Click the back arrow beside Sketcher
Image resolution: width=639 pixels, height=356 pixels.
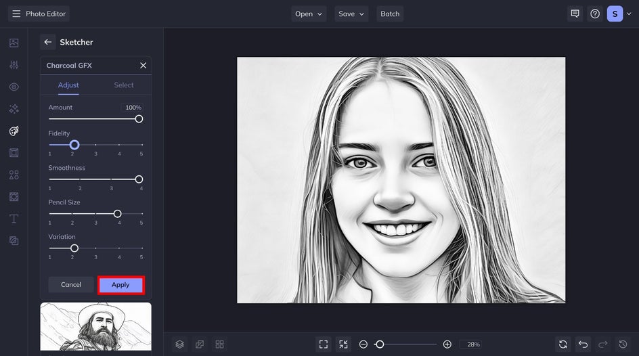point(47,42)
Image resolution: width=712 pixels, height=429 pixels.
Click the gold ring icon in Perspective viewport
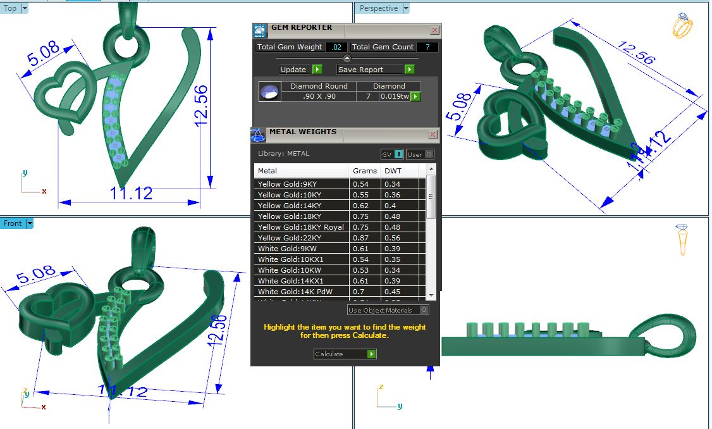682,25
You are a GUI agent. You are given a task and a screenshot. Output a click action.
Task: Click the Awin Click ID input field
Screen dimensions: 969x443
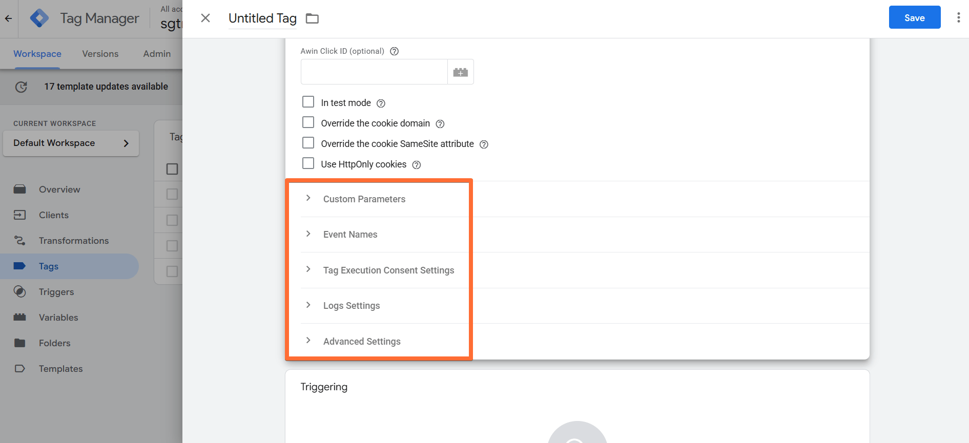tap(374, 72)
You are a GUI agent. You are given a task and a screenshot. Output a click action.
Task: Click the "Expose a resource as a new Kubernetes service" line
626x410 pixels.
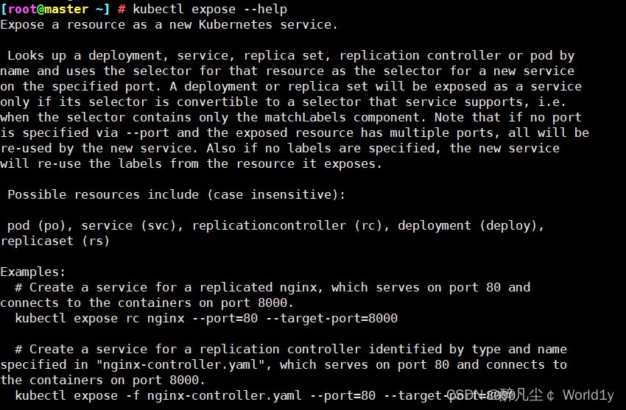point(169,24)
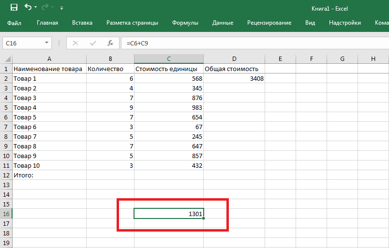Switch to the Формулы ribbon tab
This screenshot has width=389, height=248.
[185, 23]
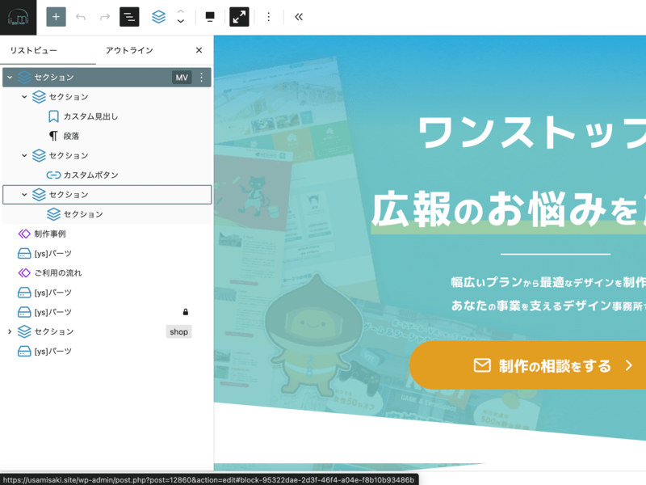Select the リストビュー tab
This screenshot has width=646, height=485.
34,50
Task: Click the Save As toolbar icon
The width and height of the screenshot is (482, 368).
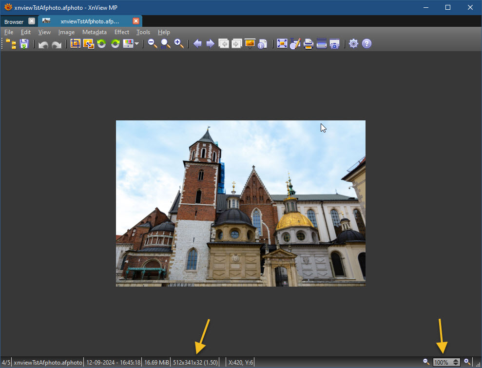Action: [x=24, y=44]
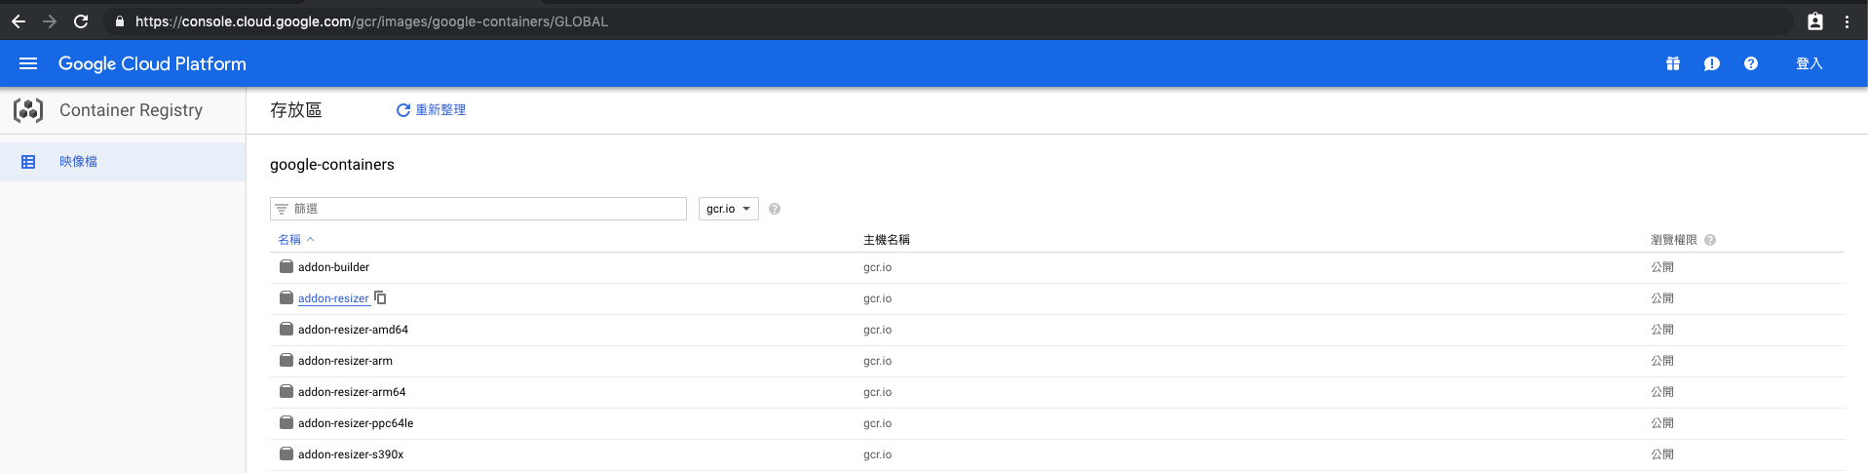
Task: Open the browser three-dot menu
Action: point(1847,21)
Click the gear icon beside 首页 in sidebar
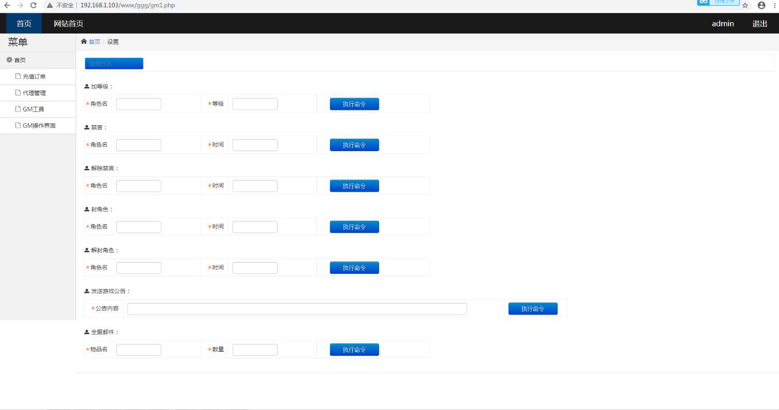 point(9,60)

* [課題の内容]: 上の行から、文字列「width」を含むものだけを絞り込み、すべてそのまま書き写すこと。

* [この課題の解答]:
Image resolution: width=639 pixels, height=356 pixels.
Image resolution: width=712 pixels, height=429 pixels.
This screenshot has width=389, height=248.
This screenshot has width=646, height=485.
The width and height of the screenshot is (482, 368).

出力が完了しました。